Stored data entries
══════

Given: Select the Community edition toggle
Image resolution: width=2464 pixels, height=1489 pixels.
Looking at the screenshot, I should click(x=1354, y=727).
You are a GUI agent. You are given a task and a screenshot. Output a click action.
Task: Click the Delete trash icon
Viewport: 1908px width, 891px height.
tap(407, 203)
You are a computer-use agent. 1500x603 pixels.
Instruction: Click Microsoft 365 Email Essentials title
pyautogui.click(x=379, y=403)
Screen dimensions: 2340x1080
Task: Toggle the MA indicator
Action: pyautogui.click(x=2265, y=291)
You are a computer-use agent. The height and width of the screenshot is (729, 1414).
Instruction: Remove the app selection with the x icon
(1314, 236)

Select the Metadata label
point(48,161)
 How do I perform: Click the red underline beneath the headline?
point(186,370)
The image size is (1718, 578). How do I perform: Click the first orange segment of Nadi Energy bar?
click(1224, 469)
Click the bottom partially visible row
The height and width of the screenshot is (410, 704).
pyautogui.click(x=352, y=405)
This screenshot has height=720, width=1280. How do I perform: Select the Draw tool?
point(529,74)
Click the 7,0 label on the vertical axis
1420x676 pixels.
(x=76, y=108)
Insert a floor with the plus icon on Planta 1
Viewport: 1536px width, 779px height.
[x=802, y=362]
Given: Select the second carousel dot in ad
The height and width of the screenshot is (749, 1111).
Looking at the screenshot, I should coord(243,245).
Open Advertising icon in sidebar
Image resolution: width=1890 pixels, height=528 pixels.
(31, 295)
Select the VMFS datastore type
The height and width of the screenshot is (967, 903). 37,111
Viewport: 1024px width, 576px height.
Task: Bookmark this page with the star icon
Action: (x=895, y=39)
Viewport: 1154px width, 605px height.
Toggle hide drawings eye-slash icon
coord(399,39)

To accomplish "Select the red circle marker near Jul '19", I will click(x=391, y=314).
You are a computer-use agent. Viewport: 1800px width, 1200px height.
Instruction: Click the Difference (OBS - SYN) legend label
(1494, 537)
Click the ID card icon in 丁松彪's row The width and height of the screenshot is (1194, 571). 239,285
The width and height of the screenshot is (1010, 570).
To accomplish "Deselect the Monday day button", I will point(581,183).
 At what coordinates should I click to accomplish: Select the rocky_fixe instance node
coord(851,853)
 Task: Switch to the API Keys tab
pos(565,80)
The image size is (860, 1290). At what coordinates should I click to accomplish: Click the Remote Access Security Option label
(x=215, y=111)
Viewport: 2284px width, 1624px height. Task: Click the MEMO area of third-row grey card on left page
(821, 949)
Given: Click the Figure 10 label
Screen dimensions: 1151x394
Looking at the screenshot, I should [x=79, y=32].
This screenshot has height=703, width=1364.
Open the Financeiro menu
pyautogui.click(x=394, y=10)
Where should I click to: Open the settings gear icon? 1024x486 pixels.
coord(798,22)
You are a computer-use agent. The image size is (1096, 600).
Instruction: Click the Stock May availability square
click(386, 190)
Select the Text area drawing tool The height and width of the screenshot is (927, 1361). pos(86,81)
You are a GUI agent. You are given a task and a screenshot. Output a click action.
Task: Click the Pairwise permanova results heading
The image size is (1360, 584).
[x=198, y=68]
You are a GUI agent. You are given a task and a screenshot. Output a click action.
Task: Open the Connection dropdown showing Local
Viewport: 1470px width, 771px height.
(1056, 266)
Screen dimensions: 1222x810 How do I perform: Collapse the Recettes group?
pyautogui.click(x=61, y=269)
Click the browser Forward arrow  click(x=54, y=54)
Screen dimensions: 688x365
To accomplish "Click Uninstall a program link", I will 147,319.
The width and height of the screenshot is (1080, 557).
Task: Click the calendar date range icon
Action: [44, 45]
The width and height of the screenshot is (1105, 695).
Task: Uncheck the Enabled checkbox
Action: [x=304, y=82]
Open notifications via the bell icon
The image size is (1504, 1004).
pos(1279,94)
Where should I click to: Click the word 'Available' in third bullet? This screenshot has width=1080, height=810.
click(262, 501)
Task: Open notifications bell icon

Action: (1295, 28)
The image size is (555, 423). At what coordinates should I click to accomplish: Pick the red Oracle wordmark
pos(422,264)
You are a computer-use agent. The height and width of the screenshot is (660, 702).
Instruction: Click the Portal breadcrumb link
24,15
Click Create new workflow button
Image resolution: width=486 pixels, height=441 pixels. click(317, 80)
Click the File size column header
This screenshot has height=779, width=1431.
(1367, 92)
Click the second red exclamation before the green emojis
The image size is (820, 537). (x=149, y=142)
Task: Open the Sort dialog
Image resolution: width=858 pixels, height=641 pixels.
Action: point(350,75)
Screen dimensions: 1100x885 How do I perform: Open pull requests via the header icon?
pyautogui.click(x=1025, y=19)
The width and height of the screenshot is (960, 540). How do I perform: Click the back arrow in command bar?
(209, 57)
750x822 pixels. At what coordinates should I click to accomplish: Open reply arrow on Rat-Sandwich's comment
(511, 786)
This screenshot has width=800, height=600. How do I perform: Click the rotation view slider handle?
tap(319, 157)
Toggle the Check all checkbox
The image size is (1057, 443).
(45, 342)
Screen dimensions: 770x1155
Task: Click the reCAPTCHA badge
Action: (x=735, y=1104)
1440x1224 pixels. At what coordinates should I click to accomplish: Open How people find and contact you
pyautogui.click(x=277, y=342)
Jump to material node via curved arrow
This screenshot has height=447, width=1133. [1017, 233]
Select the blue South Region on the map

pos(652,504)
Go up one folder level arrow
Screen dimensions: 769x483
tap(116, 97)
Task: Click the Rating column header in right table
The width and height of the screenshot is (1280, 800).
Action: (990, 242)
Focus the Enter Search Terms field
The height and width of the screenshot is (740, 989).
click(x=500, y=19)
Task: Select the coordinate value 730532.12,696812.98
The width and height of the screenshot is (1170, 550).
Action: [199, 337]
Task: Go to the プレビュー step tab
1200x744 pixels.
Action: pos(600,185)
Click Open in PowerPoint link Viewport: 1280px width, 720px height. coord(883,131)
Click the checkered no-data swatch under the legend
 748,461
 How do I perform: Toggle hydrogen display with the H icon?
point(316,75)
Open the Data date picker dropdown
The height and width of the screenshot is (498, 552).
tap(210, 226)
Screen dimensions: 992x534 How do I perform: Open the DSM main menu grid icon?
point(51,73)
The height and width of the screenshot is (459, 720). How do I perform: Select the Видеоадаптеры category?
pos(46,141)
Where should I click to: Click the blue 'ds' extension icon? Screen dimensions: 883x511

══════

Pull each line containing "dropdown" from the records.

Task: Open the Connection dropdown showing Local
Open the Data date picker dropdown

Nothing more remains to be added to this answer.